→ **Extracted data**:

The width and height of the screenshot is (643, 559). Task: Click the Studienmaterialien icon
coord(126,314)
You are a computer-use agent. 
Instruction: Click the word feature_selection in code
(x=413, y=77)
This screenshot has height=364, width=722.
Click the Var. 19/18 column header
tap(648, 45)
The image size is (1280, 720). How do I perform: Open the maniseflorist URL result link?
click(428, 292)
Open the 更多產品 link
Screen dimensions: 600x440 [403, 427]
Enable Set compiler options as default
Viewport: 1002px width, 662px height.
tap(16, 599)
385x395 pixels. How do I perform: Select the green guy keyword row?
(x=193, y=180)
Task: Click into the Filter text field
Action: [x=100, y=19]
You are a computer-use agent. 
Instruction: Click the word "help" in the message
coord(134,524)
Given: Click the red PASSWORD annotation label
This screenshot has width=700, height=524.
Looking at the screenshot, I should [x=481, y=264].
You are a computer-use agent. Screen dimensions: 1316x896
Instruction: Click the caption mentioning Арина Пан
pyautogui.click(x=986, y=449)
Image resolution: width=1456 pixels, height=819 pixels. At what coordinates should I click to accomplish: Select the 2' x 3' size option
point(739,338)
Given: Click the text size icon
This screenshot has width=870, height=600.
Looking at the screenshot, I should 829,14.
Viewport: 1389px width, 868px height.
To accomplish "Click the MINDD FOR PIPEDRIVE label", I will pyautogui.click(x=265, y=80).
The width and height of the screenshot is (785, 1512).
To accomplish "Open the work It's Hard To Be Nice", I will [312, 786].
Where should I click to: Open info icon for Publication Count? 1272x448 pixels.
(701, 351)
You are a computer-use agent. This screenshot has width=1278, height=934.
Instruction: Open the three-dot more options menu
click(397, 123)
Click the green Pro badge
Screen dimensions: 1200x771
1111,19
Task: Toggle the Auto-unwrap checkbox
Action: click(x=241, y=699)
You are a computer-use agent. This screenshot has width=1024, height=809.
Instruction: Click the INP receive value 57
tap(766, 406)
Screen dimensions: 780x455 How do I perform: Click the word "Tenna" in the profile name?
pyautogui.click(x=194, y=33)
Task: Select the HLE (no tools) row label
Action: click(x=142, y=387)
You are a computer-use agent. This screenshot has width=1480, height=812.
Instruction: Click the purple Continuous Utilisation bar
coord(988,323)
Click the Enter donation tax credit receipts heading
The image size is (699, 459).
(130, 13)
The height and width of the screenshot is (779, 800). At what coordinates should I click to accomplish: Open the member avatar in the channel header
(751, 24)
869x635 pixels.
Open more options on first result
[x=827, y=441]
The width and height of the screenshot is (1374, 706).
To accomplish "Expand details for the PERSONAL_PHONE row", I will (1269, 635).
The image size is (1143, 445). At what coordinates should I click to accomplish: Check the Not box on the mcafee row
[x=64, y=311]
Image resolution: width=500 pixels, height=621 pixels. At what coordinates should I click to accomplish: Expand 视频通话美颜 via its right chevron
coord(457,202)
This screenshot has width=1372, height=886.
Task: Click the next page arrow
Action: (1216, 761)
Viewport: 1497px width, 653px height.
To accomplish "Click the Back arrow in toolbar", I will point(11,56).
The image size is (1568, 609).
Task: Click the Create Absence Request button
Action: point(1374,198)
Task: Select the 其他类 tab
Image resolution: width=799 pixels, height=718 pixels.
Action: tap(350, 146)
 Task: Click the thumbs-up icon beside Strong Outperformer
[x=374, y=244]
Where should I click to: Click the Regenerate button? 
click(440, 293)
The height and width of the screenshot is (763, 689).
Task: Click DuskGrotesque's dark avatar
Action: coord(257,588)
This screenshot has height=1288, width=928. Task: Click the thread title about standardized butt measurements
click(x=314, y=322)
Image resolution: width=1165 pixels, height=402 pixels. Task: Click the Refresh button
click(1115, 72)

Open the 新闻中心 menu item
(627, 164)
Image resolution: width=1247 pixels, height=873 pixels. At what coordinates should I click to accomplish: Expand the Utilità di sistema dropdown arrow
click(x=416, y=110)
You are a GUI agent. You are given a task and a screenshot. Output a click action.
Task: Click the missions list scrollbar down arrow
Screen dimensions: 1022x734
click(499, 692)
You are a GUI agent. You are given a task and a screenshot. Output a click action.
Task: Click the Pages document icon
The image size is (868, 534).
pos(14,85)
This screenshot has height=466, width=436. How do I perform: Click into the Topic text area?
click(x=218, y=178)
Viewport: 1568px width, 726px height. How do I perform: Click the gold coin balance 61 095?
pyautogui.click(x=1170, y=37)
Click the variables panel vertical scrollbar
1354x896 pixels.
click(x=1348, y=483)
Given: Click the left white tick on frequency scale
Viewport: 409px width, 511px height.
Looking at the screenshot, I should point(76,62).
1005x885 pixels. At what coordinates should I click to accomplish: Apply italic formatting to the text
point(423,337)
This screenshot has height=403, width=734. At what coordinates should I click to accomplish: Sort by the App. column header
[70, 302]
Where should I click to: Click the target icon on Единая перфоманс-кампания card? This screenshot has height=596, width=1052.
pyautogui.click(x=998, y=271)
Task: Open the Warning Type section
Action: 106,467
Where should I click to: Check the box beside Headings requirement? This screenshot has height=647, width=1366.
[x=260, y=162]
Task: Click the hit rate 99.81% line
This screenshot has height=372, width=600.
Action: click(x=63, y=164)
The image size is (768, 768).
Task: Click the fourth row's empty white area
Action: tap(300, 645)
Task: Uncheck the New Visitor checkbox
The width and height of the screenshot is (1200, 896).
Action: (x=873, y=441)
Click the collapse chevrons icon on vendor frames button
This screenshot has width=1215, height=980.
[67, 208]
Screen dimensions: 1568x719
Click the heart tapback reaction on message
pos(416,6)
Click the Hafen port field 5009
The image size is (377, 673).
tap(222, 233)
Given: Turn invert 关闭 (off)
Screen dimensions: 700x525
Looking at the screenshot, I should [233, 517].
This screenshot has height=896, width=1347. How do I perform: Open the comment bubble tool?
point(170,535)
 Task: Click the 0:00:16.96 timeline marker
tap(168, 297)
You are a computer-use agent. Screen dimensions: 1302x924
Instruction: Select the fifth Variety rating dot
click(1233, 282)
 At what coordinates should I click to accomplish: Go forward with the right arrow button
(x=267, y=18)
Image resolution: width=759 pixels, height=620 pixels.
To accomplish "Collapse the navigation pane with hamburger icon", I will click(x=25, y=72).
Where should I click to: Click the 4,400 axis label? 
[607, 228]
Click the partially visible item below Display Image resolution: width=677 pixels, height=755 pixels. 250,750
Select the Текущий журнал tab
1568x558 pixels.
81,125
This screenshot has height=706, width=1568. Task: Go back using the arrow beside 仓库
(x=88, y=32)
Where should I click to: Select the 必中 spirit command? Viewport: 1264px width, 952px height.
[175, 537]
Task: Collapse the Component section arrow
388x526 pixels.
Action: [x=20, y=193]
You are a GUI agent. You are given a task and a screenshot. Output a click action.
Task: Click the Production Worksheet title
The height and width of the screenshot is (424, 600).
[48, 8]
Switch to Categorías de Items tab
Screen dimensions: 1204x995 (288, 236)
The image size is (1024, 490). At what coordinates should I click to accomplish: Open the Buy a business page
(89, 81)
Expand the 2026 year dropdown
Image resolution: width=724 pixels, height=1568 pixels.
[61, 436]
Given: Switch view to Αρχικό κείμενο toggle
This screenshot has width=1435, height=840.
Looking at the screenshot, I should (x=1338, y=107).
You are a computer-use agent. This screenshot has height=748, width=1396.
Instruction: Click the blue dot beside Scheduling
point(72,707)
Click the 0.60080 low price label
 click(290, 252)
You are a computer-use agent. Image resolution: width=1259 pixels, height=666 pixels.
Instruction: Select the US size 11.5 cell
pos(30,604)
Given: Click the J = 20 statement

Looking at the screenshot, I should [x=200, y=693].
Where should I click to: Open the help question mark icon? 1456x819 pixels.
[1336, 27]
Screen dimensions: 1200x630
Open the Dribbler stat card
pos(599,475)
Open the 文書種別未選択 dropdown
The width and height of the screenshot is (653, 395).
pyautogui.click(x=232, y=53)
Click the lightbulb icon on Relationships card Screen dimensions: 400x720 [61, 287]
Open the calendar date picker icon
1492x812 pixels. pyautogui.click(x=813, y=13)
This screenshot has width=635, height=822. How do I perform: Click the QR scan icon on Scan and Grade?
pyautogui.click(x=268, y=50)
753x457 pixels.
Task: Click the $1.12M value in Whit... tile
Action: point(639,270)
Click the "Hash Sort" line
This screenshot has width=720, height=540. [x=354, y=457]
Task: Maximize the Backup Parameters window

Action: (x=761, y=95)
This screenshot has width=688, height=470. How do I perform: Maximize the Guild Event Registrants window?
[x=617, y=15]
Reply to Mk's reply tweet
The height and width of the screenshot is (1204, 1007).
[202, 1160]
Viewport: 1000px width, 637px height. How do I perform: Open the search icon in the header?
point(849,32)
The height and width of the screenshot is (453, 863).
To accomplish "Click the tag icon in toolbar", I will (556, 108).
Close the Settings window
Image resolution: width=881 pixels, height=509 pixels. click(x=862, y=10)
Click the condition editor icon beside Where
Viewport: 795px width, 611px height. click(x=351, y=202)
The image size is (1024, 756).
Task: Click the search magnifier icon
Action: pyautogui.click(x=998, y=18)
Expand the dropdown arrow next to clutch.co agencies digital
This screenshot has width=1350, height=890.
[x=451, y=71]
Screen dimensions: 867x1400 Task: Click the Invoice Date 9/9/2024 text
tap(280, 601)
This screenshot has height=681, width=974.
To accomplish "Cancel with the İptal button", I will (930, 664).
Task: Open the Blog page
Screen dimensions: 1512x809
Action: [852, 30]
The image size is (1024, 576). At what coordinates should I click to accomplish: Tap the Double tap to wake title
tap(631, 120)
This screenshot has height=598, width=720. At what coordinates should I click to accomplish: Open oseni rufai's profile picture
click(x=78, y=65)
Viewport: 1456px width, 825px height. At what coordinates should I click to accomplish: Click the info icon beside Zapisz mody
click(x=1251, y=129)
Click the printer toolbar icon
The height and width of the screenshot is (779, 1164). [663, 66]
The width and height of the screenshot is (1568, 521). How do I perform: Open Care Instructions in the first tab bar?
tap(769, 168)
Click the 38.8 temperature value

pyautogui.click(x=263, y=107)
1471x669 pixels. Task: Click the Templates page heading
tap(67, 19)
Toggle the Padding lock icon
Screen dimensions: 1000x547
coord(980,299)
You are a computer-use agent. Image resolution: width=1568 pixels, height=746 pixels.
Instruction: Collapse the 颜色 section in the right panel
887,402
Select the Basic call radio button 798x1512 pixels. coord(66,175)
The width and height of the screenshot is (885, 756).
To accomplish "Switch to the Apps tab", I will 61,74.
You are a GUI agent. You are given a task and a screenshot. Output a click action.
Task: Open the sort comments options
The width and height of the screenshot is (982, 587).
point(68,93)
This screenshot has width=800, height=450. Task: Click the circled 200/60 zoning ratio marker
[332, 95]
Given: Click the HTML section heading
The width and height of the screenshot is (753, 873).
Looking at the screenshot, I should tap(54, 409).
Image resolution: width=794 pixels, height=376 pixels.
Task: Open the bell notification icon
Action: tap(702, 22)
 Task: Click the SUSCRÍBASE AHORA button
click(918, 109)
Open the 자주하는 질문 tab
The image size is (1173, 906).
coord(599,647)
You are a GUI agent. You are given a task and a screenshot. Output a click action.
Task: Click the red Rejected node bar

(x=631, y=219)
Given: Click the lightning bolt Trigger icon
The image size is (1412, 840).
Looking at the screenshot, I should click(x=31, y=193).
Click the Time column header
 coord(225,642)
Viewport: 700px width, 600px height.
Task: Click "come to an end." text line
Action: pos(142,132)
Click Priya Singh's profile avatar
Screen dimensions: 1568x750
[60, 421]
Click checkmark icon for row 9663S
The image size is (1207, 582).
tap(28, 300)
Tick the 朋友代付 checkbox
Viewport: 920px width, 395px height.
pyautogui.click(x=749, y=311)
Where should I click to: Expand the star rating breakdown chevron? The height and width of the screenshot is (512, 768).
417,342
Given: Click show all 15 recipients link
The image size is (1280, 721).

→ **Your objective**: For the string "computer", go through the entries above and copy each line where it occurs.

→ **Reply to the exercise**:
You are a computer-use agent. 
You are a computer-use agent. 
You are a computer-use agent. Screen dimensions: 1316x896
You are a computer-use agent. This screenshot has width=1278, height=934.
You are a computer-use agent. This screenshot has width=1024, height=809.
You are a computer-use agent. This screenshot has width=1480, height=812.
You are a computer-use agent. Screen dimensions: 1302x924
You are a computer-use agent. This screenshot has height=748, width=1396.
You are a computer-use agent. Image resolution: width=1259 pixels, height=666 pixels.
You are a computer-use agent. Image resolution: width=1568 pixels, height=746 pixels.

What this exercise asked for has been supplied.